• SUPPLIED RECORDS
┌──

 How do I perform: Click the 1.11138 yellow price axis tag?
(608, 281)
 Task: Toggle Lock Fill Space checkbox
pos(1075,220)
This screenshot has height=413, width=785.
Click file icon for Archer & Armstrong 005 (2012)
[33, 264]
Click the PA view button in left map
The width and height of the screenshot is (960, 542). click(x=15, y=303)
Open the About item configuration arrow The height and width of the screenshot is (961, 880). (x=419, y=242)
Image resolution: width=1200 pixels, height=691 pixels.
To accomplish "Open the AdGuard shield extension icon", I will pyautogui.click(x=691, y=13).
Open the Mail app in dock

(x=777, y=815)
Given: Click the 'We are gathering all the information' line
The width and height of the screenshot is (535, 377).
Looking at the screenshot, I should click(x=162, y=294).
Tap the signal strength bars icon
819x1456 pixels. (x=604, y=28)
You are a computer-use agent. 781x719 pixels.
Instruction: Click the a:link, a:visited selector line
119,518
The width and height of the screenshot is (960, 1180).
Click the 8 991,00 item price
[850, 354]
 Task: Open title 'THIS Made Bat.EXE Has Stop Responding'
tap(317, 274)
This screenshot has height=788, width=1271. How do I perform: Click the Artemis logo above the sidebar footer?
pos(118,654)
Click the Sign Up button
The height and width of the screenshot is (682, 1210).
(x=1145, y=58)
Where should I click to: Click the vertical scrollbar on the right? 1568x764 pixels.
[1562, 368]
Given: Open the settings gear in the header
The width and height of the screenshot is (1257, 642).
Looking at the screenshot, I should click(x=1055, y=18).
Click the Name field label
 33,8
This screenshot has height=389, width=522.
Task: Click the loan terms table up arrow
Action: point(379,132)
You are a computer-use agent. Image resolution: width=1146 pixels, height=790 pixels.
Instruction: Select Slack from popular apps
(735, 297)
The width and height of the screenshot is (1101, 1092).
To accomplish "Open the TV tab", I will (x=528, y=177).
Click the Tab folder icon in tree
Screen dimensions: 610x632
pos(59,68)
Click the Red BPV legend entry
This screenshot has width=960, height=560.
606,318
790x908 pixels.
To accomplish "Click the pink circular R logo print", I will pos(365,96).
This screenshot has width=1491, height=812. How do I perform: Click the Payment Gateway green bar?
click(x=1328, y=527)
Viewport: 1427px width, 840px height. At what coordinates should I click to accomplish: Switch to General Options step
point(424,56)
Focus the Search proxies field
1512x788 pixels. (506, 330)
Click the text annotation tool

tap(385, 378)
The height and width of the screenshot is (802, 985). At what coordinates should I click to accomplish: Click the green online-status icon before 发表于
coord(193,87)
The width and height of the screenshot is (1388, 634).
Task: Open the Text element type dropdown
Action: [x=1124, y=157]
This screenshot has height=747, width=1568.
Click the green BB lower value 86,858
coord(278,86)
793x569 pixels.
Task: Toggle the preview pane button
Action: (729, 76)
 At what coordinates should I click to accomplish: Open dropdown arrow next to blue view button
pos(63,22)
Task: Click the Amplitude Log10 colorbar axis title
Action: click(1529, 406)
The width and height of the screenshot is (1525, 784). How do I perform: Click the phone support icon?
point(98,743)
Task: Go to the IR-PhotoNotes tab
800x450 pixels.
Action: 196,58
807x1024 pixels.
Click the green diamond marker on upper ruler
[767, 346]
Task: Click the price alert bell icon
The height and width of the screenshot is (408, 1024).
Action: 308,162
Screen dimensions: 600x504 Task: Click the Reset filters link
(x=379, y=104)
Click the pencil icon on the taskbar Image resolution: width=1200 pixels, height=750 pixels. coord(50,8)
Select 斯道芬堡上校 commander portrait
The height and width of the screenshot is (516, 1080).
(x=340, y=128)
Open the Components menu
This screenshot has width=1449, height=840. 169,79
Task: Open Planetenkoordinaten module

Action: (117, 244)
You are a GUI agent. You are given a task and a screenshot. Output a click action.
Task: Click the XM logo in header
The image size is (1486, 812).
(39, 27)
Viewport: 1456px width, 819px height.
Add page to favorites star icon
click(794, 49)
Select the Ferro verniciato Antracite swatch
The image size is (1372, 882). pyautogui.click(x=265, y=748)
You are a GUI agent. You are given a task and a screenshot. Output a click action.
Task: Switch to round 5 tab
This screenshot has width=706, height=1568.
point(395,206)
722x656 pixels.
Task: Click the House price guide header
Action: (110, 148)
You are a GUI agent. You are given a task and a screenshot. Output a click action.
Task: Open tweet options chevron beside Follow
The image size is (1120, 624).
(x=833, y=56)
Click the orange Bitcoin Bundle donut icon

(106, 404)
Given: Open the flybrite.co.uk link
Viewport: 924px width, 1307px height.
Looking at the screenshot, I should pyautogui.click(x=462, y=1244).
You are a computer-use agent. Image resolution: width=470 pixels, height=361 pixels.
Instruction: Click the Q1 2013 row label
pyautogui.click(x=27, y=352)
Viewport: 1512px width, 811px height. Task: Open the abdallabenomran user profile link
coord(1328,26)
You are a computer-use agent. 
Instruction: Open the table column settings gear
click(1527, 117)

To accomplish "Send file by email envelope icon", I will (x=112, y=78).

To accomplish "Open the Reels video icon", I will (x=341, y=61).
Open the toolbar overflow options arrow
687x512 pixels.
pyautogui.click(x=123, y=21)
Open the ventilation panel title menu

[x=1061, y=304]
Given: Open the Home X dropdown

└──

• YOUR GOAL
Format every line of the entries above as a JSON list of strings, one string per line, omitting blank lines.

• TASK SOLUTION
[
  " How do I perform: Click the 1.11138 yellow price axis tag?",
  "(608, 281)",
  " Task: Toggle Lock Fill Space checkbox",
  "pos(1075,220)",
  "This screenshot has height=413, width=785.",
  "Click file icon for Archer & Armstrong 005 (2012)",
  "[33, 264]",
  "Click the PA view button in left map",
  "The width and height of the screenshot is (960, 542). click(x=15, y=303)",
  "Open the About item configuration arrow The height and width of the screenshot is (961, 880). (x=419, y=242)",
  "Image resolution: width=1200 pixels, height=691 pixels.",
  "To accomplish \"Open the AdGuard shield extension icon\", I will pyautogui.click(x=691, y=13).",
  "Open the Mail app in dock",
  "(x=777, y=815)",
  "Given: Click the 'We are gathering all the information' line",
  "The width and height of the screenshot is (535, 377).",
  "Looking at the screenshot, I should click(x=162, y=294).",
  "Tap the signal strength bars icon",
  "819x1456 pixels. (x=604, y=28)",
  "You are a computer-use agent. 781x719 pixels.",
  "Instruction: Click the a:link, a:visited selector line",
  "119,518",
  "The width and height of the screenshot is (960, 1180).",
  "Click the 8 991,00 item price",
  "[850, 354]",
  " Task: Open title 'THIS Made Bat.EXE Has Stop Responding'",
  "tap(317, 274)",
  "This screenshot has height=788, width=1271. How do I perform: Click the Artemis logo above the sidebar footer?",
  "pos(118,654)",
  "Click the Sign Up button",
  "The height and width of the screenshot is (682, 1210).",
  "(x=1145, y=58)",
  "Where should I click to: Click the vertical scrollbar on the right? 1568x764 pixels.",
  "[1562, 368]",
  "Given: Open the settings gear in the header",
  "The width and height of the screenshot is (1257, 642).",
  "Looking at the screenshot, I should click(x=1055, y=18).",
  "Click the Name field label",
  " 33,8",
  "This screenshot has height=389, width=522.",
  "Task: Click the loan terms table up arrow",
  "Action: point(379,132)",
  "You are a computer-use agent. Image resolution: width=1146 pixels, height=790 pixels.",
  "Instruction: Select Slack from popular apps",
  "(735, 297)",
  "The width and height of the screenshot is (1101, 1092).",
  "To accomplish \"Open the TV tab\", I will (x=528, y=177).",
  "Click the Tab folder icon in tree",
  "Screen dimensions: 610x632",
  "pos(59,68)",
  "Click the Red BPV legend entry",
  "This screenshot has width=960, height=560.",
  "606,318",
  "790x908 pixels.",
  "To accomplish \"Click the pink circular R logo print\", I will pos(365,96).",
  "This screenshot has width=1491, height=812. How do I perform: Click the Payment Gateway green bar?",
  "click(x=1328, y=527)",
  "Viewport: 1427px width, 840px height. At what coordinates should I click to accomplish: Switch to General Options step",
  "point(424,56)",
  "Focus the Search proxies field",
  "1512x788 pixels. (506, 330)",
  "Click the text annotation tool",
  "tap(385, 378)",
  "The height and width of the screenshot is (802, 985). At what coordinates should I click to accomplish: Click the green online-status icon before 发表于",
  "coord(193,87)",
  "The width and height of the screenshot is (1388, 634).",
  "Task: Open the Text element type dropdown",
  "Action: [x=1124, y=157]",
  "This screenshot has height=747, width=1568.",
  "Click the green BB lower value 86,858",
  "coord(278,86)",
  "793x569 pixels.",
  "Task: Toggle the preview pane button",
  "Action: (729, 76)",
  " At what coordinates should I click to accomplish: Open dropdown arrow next to blue view button",
  "pos(63,22)",
  "Task: Click the Amplitude Log10 colorbar axis title",
  "Action: click(1529, 406)",
  "The width and height of the screenshot is (1525, 784). How do I perform: Click the phone support icon?",
  "point(98,743)",
  "Task: Go to the IR-PhotoNotes tab",
  "800x450 pixels.",
  "Action: 196,58",
  "807x1024 pixels.",
  "Click the green diamond marker on upper ruler",
  "[767, 346]",
  "Task: Click the price alert bell icon",
  "The height and width of the screenshot is (408, 1024).",
  "Action: 308,162",
  "Screen dimensions: 600x504 Task: Click the Reset filters link",
  "(x=379, y=104)",
  "Click the pencil icon on the taskbar Image resolution: width=1200 pixels, height=750 pixels. coord(50,8)",
  "Select 斯道芬堡上校 commander portrait",
  "The height and width of the screenshot is (516, 1080).",
  "(x=340, y=128)",
  "Open the Components menu",
  "This screenshot has width=1449, height=840. 169,79",
  "Task: Open Planetenkoordinaten module",
  "Action: (117, 244)",
  "You are a GUI agent. You are given a task and a screenshot. Output a click action.",
  "Task: Click the XM logo in header",
  "The image size is (1486, 812).",
  "(39, 27)",
  "Viewport: 1456px width, 819px height.",
  "Add page to favorites star icon",
  "click(794, 49)",
  "Select the Ferro verniciato Antracite swatch",
  "The image size is (1372, 882). pyautogui.click(x=265, y=748)",
  "You are a GUI agent. You are given a task and a screenshot. Output a click action.",
  "Task: Switch to round 5 tab",
  "This screenshot has width=706, height=1568.",
  "point(395,206)",
  "722x656 pixels.",
  "Task: Click the House price guide header",
  "Action: (110, 148)",
  "You are a GUI agent. You are given a task and a screenshot. Output a click action.",
  "Task: Open tweet options chevron beside Follow",
  "The image size is (1120, 624).",
  "(x=833, y=56)",
  "Click the orange Bitcoin Bundle donut icon",
  "(106, 404)",
  "Given: Open the flybrite.co.uk link",
  "Viewport: 924px width, 1307px height.",
  "Looking at the screenshot, I should pyautogui.click(x=462, y=1244).",
  "You are a computer-use agent. Image resolution: width=470 pixels, height=361 pixels.",
  "Instruction: Click the Q1 2013 row label",
  "pyautogui.click(x=27, y=352)",
  "Viewport: 1512px width, 811px height. Task: Open the abdallabenomran user profile link",
  "coord(1328,26)",
  "You are a computer-use agent. ",
  "Instruction: Open the table column settings gear",
  "click(1527, 117)",
  "To accomplish \"Send file by email envelope icon\", I will (x=112, y=78).",
  "To accomplish \"Open the Reels video icon\", I will (x=341, y=61).",
  "Open the toolbar overflow options arrow",
  "687x512 pixels.",
  "pyautogui.click(x=123, y=21)",
  "Open the ventilation panel title menu",
  "[x=1061, y=304]",
  "Given: Open the Home X dropdown"
]